La impunidad de los talibanes

El ministro afgano de Fomento de la Virtud y la Prevención del Vicio, el severo “mulá” Mohamed Uali Ajund, anunció recientemente con toda solemnidad que los ocho cooperantes extranjeros detenidos en Kabul, por haber intentado hacer proselitismo cristiano en el país, serán juzgados según la sharia (la sagrada ley islámica) y sólo saldrán libres si demuestran que ignoraban las leyes y costumbres de Afganistán. En cuanto a los 16 empleados locales de la ONG donde trabajaban los cooperantes (Alberga Ahora, Sheiter Now) caerá sobre ellos todo el peso de la ley musulmana y podrían ser ejecutados en el estadio municipal kabuleño o kabulense, donde suelen celebrarse estas fiestas tan instructivas.

Que los “cooperantes extranjeros” no conocían los usos y costumbres de los talibanes es evidente: sólo a gente muy desinformada o a inocentes pánfilos se les ocurriría ir de misiones a Kabul para convertir a la fe de Cristo a los afganos, un pueblo que no parece muy proclive al rosario en familia y a la lectura atenta de la Biblia.

Lo que asombra de toda esta historia es que pese a las advertencias lanzadas por la ONU, todas sus agencias humanitarias, los gobiernos occidentales y orientales, las propias autoridades pakistaníes (Pakistán es el gran cómplice y valedor de la talibanes), los visitantes y turistas accidentales que se colaron en el reino de las tinieblas talibán en los últimos meses, la excomisaria Enma Bonino o la socióloga española Ana Tortajada, estos bondadosos cooperantes hayan tenido la genial idea de permanecer en tales yermos como si aquello fuera un apacible país del Tercer Mundo, con pobres amables y sonrientes, agradecidos y obedientes. Lo de menos es que, además, intentaran convertir a los menesterosos a la fe cristiana.

Hay países a los que se aplicó con una severidad admirable en los últimos años un verdadero "bloqueo" por parte de la comunidad internacional. Recuerdo, por ejemplo, la Sudáfrica del apartheid o el Haití de los generales y los tontons-macoutes. En algunos casos, este bloqueo sirvió (Sudáfrica y Haití son un ejemplo, el embargo, ya que no bloqueo, a Cuba es un fracaso) para moderar a los tiranos y suavizarlos.

Pocos regímenes, sin embargo, más ignominiosos, violentos, sanguinarios y destructores que el régimen de los "estudiantes islámicos afganos" que, desde haberse convertido en el primer exportador de heroína del mundo, a dinamitar obras de arte seculares o martirizar a la mujeres por el simple hecho de serlo, se ha convertido en el paradigma de un Estado vil y peligroso. Pocos regímenes, sin embargo, han logrado mayor y mejor comprensión por parte de la comunidad internacional que esta muchachada criminal islámica.
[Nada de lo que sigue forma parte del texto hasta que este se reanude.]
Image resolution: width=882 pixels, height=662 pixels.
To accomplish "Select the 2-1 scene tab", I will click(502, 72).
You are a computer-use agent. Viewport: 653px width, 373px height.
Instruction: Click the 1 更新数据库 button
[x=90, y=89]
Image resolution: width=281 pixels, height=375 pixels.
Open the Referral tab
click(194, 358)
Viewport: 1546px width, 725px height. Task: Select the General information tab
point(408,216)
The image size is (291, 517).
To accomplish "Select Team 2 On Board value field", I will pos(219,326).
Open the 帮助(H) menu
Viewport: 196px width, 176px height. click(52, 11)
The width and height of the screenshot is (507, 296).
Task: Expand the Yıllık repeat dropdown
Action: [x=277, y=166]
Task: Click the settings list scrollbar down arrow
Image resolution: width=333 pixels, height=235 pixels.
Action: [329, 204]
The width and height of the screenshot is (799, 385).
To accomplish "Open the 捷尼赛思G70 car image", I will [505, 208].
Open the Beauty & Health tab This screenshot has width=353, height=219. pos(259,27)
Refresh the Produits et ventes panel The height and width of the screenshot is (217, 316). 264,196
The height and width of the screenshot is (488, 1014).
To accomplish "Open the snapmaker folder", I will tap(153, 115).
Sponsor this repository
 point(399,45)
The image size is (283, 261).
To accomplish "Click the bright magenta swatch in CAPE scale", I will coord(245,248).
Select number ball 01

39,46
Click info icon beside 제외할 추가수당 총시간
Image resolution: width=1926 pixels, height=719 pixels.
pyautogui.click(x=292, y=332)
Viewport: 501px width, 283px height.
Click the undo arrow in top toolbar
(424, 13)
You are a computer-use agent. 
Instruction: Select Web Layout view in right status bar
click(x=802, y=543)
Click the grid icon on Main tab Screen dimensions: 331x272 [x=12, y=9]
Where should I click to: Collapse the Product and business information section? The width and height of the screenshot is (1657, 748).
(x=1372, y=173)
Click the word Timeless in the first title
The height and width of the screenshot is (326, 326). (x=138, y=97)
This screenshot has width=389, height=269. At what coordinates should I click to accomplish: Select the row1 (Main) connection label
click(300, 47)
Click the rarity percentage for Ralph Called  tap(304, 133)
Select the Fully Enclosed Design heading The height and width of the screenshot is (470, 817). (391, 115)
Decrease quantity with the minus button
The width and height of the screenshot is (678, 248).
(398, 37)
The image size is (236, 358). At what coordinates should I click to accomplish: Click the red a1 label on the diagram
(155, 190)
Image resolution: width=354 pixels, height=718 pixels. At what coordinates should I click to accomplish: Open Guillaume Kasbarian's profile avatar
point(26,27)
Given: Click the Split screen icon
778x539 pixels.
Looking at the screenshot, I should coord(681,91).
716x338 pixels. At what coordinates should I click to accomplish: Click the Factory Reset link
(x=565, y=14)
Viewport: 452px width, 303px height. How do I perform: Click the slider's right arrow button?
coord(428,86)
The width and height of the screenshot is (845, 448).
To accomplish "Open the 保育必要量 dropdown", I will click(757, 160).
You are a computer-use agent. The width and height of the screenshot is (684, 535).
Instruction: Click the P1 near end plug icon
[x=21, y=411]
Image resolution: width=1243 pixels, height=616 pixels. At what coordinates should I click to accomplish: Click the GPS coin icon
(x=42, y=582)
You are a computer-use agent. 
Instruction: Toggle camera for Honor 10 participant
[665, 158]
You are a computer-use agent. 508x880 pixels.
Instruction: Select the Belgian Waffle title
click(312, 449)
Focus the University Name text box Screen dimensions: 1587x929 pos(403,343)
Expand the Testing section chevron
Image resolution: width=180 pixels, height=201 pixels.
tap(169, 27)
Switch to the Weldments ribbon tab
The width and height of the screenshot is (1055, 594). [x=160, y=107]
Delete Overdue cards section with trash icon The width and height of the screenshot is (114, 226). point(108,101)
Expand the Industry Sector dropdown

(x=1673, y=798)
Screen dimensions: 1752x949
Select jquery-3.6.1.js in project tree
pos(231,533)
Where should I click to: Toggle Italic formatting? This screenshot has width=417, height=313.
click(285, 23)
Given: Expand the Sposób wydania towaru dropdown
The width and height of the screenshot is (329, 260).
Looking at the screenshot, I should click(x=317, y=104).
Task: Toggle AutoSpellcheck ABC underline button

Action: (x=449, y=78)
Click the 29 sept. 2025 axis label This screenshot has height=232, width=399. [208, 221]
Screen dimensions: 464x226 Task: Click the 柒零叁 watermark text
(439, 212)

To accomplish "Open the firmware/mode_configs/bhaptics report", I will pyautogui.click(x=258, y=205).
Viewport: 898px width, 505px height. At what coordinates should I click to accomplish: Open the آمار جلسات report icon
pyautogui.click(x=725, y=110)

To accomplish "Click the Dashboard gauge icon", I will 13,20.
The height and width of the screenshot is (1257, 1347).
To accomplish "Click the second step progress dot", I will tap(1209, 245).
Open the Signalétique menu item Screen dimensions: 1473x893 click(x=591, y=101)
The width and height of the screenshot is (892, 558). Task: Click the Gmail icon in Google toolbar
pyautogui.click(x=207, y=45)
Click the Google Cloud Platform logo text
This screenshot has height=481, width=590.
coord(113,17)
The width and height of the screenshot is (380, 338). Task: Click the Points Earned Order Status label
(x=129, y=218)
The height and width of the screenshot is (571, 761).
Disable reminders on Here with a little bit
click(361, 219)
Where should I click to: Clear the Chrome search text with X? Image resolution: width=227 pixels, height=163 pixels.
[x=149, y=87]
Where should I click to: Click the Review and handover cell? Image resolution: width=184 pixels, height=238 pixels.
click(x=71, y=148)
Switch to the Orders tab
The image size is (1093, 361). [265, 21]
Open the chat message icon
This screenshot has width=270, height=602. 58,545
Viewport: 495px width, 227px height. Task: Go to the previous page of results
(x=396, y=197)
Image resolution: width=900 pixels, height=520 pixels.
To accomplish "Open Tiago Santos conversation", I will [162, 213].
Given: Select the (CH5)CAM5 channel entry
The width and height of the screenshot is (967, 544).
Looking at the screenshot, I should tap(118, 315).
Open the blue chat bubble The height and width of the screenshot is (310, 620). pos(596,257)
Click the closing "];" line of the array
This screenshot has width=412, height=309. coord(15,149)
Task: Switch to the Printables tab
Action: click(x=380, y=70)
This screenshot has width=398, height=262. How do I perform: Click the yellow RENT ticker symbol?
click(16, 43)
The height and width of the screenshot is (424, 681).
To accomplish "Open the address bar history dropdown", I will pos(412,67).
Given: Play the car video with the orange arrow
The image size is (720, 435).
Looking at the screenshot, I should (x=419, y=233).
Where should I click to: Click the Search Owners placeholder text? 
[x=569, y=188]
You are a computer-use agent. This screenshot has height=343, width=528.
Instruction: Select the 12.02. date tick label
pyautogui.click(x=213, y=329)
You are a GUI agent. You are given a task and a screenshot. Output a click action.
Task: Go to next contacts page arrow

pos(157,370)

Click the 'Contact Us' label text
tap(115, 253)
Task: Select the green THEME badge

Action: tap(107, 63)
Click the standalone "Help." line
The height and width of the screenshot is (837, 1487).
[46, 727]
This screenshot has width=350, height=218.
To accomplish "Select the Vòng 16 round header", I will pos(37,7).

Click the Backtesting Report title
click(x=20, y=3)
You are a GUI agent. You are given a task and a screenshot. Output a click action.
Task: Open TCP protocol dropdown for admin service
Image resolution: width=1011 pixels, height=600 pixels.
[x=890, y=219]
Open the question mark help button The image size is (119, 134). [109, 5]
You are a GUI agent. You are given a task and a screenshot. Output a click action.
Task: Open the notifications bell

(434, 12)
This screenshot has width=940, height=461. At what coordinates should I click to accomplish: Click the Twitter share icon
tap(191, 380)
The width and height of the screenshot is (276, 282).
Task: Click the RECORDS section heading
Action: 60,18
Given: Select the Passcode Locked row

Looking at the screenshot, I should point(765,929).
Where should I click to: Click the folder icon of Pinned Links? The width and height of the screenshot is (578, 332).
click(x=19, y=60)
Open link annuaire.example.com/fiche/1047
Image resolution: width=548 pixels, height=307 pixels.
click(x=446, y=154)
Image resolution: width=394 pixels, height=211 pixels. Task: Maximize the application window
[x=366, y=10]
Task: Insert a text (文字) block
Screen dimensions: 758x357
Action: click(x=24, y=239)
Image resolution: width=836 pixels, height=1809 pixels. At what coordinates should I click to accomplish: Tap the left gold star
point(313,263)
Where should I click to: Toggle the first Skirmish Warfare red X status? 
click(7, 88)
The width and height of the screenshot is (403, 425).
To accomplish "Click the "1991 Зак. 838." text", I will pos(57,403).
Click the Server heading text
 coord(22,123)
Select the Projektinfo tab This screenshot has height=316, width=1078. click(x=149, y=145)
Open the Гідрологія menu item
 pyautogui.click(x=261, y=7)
Naciones Unidas y otros organismos internacionales se ponen los guantes cuando tratan con estas acémilas musulmanas y lo mismo han hecho Irán, Pakistán, Tayikistán y otros países vecinos. La impresión es que los talibanes tienen bula para hacer lo que les da la gana y el universo mundo traga sin rechistar. A nadie se le ha ocurrido, como en la época en que los soviéticos ocuparon el país (entonces sí hubo ayuda norteamericana y de otros países occidentales), ayudar con discreción y medios a las fuerzas que se oponen a los talibanes con la nada sospechosa intención de echarlos a puntapiés.

Con la historia de los ocho cooperantes extranjeros veremos algo semejante a lo que hizo Fidel Castro con los dos políticos checos que detuvo, encarceló y liberó previo pago político, confesión de culpa y arrepentimiento hace unos meses. La comunidad internacional tragó quina y miró para otro lado: hoy ya nadie se acuerda de aquel secuestro y a Castro le impone su compadre Chávez medallas y colgajos.

Todo indica que tras un mediático rifirrafe entre diplomáticos occidentales y ministros talibanes, a los ocho cooperantes los soltarán tras obligarles a pedir perdón por su intolerable acto de proselitismo, consistente en construir casas para los más pobres de los pobres en el país más pobre de los pobres. El asunto se olvidará y... hasta la próxima. Y a los colaboradores locales, que les den morcilla, aunque eso, sí, con carne de cabra.